Among the entries below, find the line with "Instruction: Open the Nose Pin category", then quote it and each following line up to and including the line with "Task: Click the red map location pin", and nothing else.

(RECORDS FOR THE EXERCISE begins)

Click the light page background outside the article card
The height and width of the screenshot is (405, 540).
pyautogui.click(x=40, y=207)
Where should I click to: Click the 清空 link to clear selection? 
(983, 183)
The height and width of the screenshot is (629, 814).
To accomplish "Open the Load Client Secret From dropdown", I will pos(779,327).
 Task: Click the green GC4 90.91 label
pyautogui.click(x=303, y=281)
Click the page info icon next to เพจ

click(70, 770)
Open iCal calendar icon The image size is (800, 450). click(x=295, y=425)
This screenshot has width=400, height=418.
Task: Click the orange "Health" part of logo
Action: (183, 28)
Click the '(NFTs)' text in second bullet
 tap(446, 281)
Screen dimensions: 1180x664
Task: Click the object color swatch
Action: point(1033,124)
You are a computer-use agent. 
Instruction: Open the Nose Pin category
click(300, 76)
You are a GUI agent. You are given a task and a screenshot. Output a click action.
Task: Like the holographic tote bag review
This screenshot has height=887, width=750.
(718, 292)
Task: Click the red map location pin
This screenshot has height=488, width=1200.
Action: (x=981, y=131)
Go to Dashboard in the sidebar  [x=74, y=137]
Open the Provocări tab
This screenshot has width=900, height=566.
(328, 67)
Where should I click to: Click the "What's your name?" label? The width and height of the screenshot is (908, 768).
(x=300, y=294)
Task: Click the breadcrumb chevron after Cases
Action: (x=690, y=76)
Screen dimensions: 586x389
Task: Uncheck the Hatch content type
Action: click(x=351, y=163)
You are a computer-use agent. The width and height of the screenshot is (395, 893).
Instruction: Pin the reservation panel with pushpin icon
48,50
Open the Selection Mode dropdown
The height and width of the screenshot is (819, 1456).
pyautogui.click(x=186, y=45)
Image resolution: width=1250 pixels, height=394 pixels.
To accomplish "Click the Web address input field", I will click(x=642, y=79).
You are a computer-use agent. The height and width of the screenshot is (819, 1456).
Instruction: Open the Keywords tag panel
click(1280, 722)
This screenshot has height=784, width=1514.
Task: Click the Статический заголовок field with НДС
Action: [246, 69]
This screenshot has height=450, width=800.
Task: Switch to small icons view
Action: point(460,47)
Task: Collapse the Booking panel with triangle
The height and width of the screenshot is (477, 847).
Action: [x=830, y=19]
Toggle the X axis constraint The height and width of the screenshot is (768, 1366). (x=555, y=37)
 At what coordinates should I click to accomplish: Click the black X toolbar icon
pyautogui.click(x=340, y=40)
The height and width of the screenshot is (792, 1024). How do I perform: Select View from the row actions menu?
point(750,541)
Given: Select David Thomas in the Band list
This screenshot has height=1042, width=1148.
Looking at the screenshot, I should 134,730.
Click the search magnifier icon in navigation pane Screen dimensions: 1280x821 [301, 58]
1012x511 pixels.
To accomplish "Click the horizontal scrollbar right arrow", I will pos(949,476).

(RECORDS FOR THE EXERCISE ends)

§ ANSWER BOX
Instruction: Open the Nose Pin category
click(300, 76)
You are a GUI agent. You are given a task and a screenshot. Output a click action.
Task: Like the holographic tote bag review
This screenshot has height=887, width=750.
(718, 292)
Task: Click the red map location pin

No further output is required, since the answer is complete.